In fact, the responsibility is divided. Let's try to understand how popular single-page applications work. Some script accesses the service API for data and receives a JSON response where all the information is contained to display the content. Something like this:

[
  {
    "id": 1,
    "title": "sunt aut facere repellat provident occaecati...",
    "body": "quia et suscipit suscipit recusandae ..."
  },
  {
    "id": 2,
    "title": "qui est esse",
    "body": "est rerum tempore vitae sequi sin..."
  },
  {
    "id": 3,
    "title": "ea molestias quasi exercitationem repellat...",
    "body": "et iusto sed quo iure voluptatem occaecati omnis..."
  },
  ...

In fact, this API prepares all the necessary information that might be required to display a blog post.
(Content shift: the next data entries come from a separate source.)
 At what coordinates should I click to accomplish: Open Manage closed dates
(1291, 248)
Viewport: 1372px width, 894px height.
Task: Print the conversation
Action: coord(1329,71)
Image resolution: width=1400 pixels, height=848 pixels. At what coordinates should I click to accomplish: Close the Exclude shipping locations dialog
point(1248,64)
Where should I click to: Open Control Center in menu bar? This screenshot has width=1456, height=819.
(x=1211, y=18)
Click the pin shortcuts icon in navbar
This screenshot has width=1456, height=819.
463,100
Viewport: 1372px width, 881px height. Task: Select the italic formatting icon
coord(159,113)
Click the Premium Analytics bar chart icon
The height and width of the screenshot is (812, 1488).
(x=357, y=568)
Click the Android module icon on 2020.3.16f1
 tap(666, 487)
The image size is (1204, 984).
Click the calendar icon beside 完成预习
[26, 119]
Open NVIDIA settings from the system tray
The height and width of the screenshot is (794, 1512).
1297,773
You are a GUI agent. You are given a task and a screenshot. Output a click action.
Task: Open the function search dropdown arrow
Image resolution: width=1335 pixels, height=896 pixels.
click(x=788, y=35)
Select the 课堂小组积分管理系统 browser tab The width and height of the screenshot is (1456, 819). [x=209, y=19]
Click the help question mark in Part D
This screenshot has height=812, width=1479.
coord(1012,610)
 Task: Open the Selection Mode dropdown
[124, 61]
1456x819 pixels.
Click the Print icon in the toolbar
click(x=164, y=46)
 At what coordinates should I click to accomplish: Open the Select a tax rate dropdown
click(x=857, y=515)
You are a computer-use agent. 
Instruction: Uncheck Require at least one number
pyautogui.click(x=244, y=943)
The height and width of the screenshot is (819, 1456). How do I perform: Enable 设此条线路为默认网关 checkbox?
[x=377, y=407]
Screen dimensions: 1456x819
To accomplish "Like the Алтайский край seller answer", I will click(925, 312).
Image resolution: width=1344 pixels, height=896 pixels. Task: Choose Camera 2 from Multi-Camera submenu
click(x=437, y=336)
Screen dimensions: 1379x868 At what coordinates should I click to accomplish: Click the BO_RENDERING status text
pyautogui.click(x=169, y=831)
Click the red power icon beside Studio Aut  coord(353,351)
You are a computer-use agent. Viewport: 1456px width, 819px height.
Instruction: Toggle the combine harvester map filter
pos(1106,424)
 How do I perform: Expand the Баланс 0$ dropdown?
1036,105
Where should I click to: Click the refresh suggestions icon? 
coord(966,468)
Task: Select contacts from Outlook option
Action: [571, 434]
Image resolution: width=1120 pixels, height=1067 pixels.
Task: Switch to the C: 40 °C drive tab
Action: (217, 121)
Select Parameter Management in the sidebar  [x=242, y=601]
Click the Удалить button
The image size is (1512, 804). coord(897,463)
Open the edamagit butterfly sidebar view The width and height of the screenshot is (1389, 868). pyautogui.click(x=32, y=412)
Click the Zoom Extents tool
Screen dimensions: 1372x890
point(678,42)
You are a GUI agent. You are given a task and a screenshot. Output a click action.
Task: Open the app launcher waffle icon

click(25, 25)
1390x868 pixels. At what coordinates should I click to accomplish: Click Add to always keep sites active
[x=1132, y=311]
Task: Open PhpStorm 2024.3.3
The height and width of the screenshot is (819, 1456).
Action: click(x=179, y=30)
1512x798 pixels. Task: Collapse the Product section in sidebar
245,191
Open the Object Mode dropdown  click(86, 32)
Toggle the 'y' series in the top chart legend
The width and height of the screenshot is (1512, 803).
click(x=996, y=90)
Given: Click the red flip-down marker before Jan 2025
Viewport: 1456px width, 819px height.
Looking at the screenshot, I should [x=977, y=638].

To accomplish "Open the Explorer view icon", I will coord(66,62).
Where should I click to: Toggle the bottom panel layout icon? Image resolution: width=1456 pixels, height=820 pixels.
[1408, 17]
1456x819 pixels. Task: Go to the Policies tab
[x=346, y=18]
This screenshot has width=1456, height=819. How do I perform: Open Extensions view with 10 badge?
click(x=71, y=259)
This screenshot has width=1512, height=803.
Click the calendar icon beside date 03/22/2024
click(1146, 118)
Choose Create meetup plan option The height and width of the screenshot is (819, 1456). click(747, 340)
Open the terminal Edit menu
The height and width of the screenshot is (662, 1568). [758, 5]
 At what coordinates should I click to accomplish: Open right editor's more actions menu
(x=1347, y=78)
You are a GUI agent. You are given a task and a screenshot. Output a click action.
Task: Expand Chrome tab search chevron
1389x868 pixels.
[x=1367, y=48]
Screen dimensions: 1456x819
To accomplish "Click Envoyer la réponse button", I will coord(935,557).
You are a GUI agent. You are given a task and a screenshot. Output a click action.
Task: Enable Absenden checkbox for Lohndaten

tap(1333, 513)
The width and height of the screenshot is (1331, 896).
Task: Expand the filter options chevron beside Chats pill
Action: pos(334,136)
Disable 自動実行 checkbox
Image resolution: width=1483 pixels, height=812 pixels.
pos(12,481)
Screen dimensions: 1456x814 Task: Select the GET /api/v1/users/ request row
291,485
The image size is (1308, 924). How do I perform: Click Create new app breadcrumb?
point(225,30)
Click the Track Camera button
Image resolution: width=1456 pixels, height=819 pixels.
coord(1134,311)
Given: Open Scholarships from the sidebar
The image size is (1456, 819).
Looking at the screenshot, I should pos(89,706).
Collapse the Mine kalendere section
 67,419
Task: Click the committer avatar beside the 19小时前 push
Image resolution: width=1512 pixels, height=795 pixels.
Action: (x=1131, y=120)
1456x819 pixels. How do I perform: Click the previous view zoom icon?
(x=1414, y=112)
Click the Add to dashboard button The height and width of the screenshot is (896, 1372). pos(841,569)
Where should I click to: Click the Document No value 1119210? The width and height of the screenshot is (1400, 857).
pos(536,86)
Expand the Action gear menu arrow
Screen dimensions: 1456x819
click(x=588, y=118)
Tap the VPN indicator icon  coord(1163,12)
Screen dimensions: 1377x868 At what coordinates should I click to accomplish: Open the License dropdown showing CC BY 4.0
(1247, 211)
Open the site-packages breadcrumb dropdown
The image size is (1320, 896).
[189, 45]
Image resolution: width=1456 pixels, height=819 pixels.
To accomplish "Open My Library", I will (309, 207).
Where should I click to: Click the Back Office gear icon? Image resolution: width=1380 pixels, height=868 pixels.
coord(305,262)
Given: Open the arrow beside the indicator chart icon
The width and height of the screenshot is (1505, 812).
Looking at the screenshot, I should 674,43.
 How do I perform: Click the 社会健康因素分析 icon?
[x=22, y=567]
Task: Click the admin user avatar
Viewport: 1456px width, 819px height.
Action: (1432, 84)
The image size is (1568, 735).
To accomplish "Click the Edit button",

By the same endpoint principle, Orchid screens have a query method to prepare all the information.

/**
 * Query data
 *
 * @return array
 */
public function query(): array
{
  return [
    'posts' => [
      new Repository([
        "id"    => 1,
        "title" => "sunt aut facere repellat provident occaecati...",
        "body"  => "quia et suscipit suscipit recusandae ...",
      ]),
      new Repository([
        "id"    => 2,
        "title" => "qui est esse",
        "body"  => "est rerum tempore vitae sequi sin...",
      ]),
      new Repository([
        "id"    => 3,
        "title" => "ea molestias quasi exercitationem repellat...",
        "body"  => "et iusto sed quo iure voluptatem occaecati omnis...",
      ]),
    ]
  ];
}

After receiving JSON in single-page apps start to render this, for example, using front-end frameworks, create some templates.

The same templates we have in Laravel Orchid screens expect you to pass them in the layouts method. For example, let's make a table (php artisan orchid: table ExampleTable):

use Orchid\Screen\TD;
use Orchid\Screen\Layouts\Table;

class BlogListLayout extends Table
{
  /**
   * Data source.
   *
   * @var string
   */
  protected $target = 'posts';

  /**
   * @return TD[]
   */
  protected function columns() : array
  {
    return [
        TD::set('id'),
        TD::set('title'),
        TD::set('body'),
    ];
  }
}

In target, we indicated which prepared value (from query) needs to be passed to our template and declared the columns in our table.

Now all that remains is to indicate the created template in the screen class:

/**
 * Views
 *
 * @return array
 */
public function layout() : array
{
    return [
        BlogListLayout::class
    ];
}

In fact, the screen united but did not take on unnecessary responsibility. If you follow which, you will not have code noodles. At the same time, just by looking at the screen code, you will already know what data and where it receives from and what templates will be displayed.